**What is needed:** Look through the records, and whenever a line includes the word "screenshot", copy it.

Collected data
☆ ☆ ☆ ☆ ☆ ☆ ☆

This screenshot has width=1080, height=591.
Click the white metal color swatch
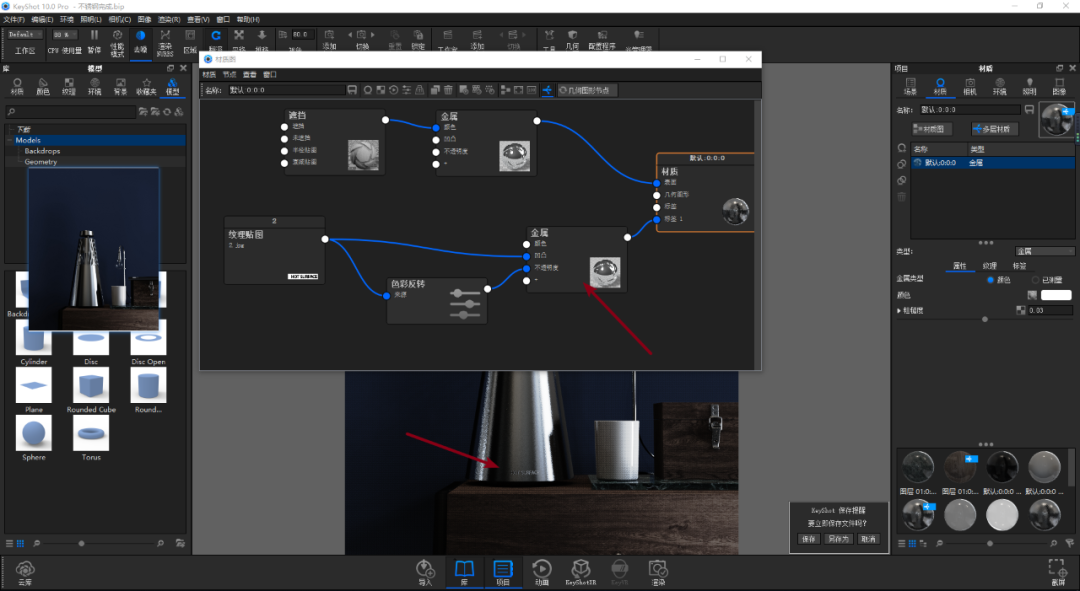[1056, 295]
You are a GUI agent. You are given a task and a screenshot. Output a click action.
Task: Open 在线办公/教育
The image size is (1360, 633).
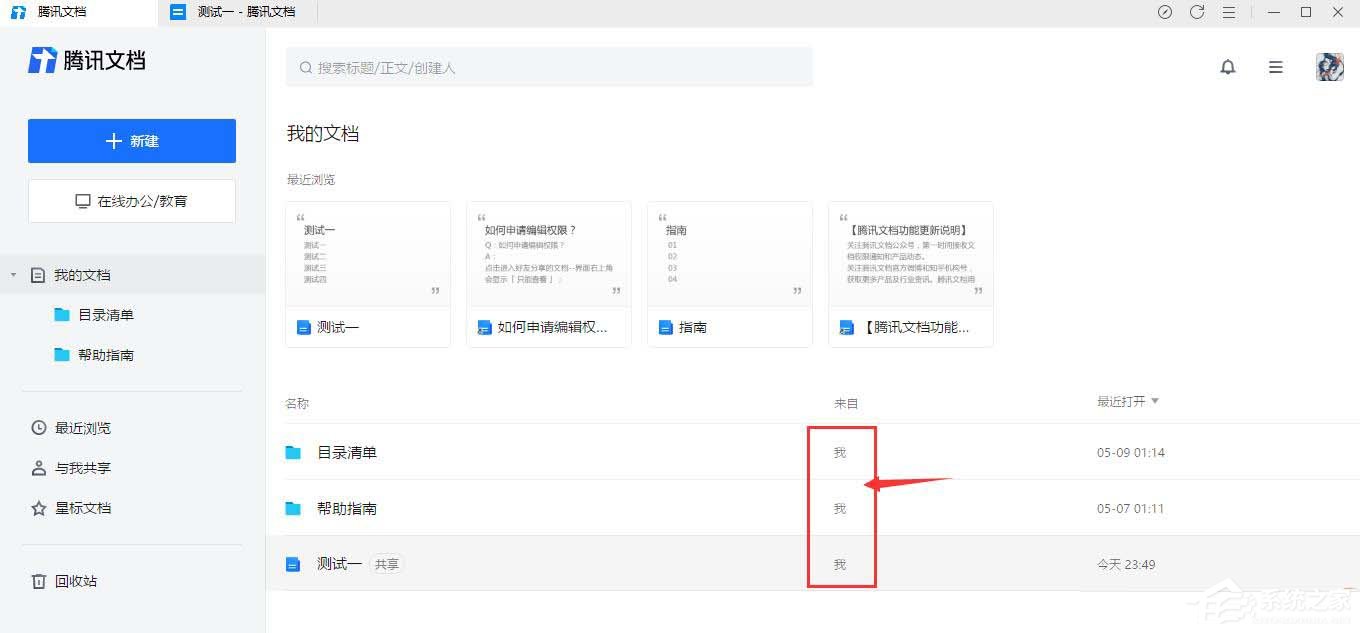(x=131, y=200)
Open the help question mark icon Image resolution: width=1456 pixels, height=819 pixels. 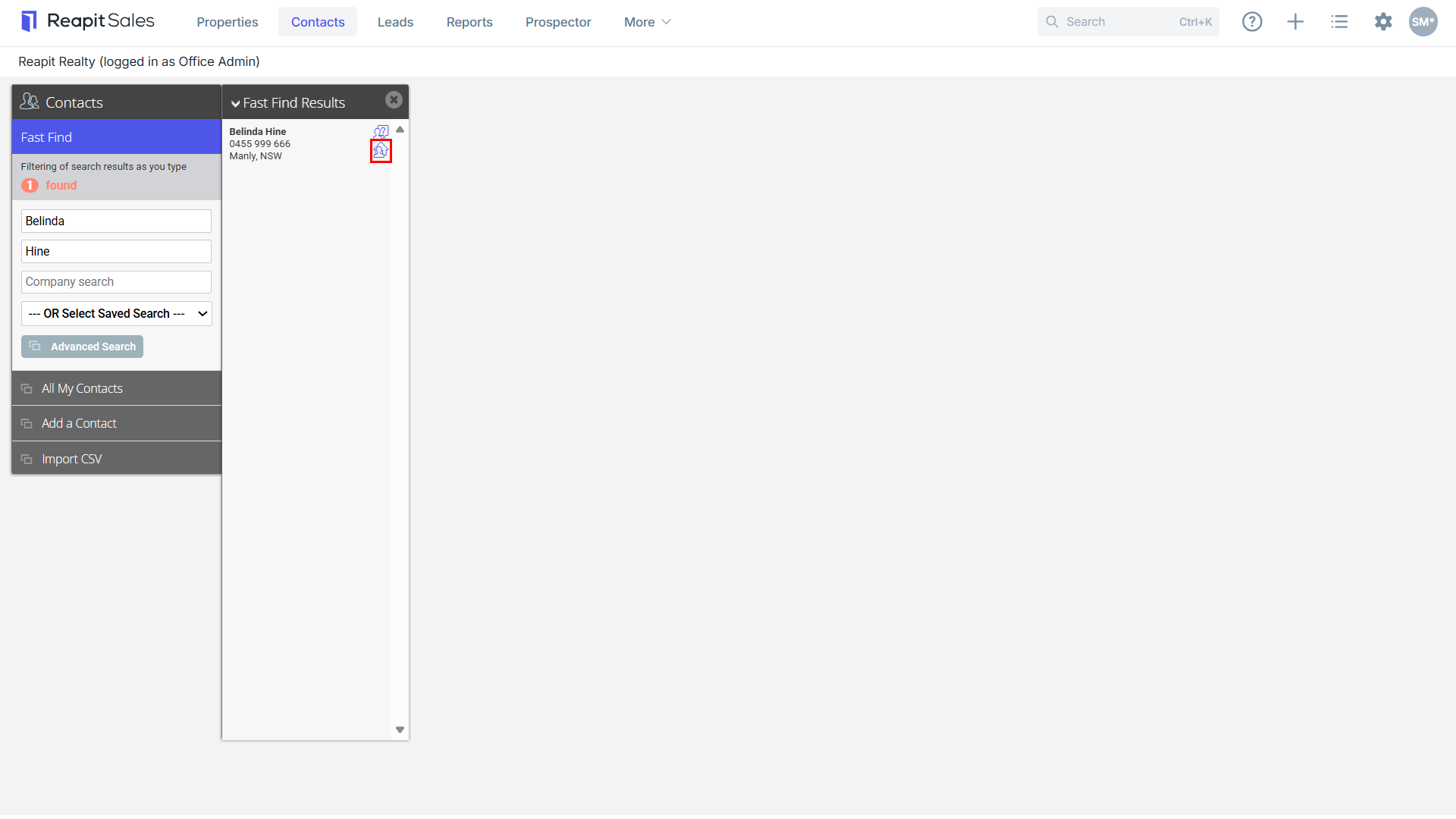tap(1252, 22)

☆ ☆ ☆ ☆ ☆ ☆ ☆

**Response:**
This screenshot has width=1080, height=591.
You are a GUI agent. You are given a task and a screenshot. Output a click action.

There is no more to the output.